Good patient’s selection and appropriate surgical interventions before or during the BDG procedure may have contributed to our favorable results. Many studies [5,6] showed that BDG provides adequate oxygen saturation and does not impair ventricular or AV valve functions. It may yield long-lasting adequate palliation and may even be considered as a potential definitive palliation, particularly in high risk Fontan patients .
The main causes for death, takedown or failure of completion of Fontan, in our study, were elevated pulmonary arterial pressure in one patient and thrombosis in 4 patients. Kogon et al.  estimated that the results of bidirectional Glenn procedure were adversely affected primarily by elevated central venous pressure, elevated trans pulmonary gradient, right ventricular morphology and prolonged CPB time. On the other hand, Friedman et al.  mentioned that Pre- BDG atrioventricular valve regurge (AVVR), age ≤ 3 months at time of BDG, and prolonged hospitalization after first stage of palliation are independently associated with decreased successful progression of staged palliation in midterm follow-up after BDG.
We noticed that the incidence of thrombosis was the main mechanism that prevented our patients to proceed into the Fontan Pathway. Various causes for Thrombosis were identified such as primary thrombosis (e.g. Factor V Leiden mutation) or secondary Thrombosis (e.g. synthetic grafts, pulmonary infection or sepsis). Other studies attributed most failures to progressive deterioration in ventricular function . To really know how much caval thrombosis can influence the failure of those patients to proceed to completion Fontan needs more investigations.

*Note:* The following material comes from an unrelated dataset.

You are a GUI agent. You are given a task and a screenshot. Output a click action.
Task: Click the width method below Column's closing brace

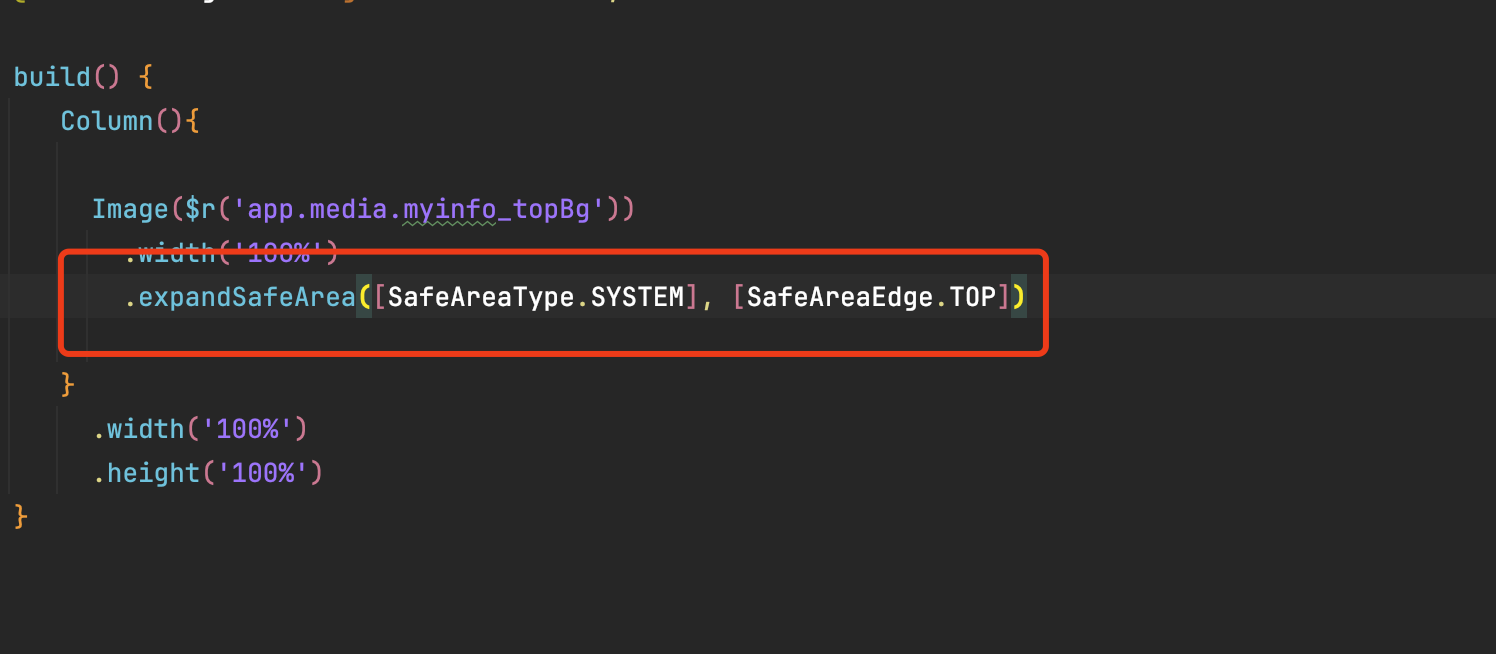coord(145,429)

In our study, the 10 years actuarial survival after BDG was 97.6%. This confirms the results noted in other series in which patients were systematically entered in a staging to Fontan policy, In Tanoue’s report, among 333 patients who had BDG, the actuarial survival was 90% at 10 years, and In the Melbourne experience which includes 212 patients with BDG survival was 89% at 15 years . In these two series, the Fontan completion rate was 69 and 66%, respectively, whereas it was 72% in our experience (with 14.6% waiting for TCPC). These results support our approach of management of patients with single ventricle, who were scheduled for staged operation, which ultimately ended with completion Fontan.
Our study is retrospective, and we studied a relatively small population in a single center. A prospective study, multi central may yield more comprehensive results.
The staged strategy for single ventricle patients has accepted clinical results. In our Study, the mechanisms for complications were elevated pulmonary arterial pressure and thrombosis. The diagnosis of unbalanced Atrioventricular septal defect, previous repair of total anomalous pulmonary venous connection in previous surgery, high mean pulmonary arterial pressure and long operation time were significant predictors of death, shunt takedown, or failure of proceeding to TCPC. We recommend good preoperative evaluation of the risk factors of post-operative thrombosis, which may help in the selection criteria for patients undergoing Fontan pathway.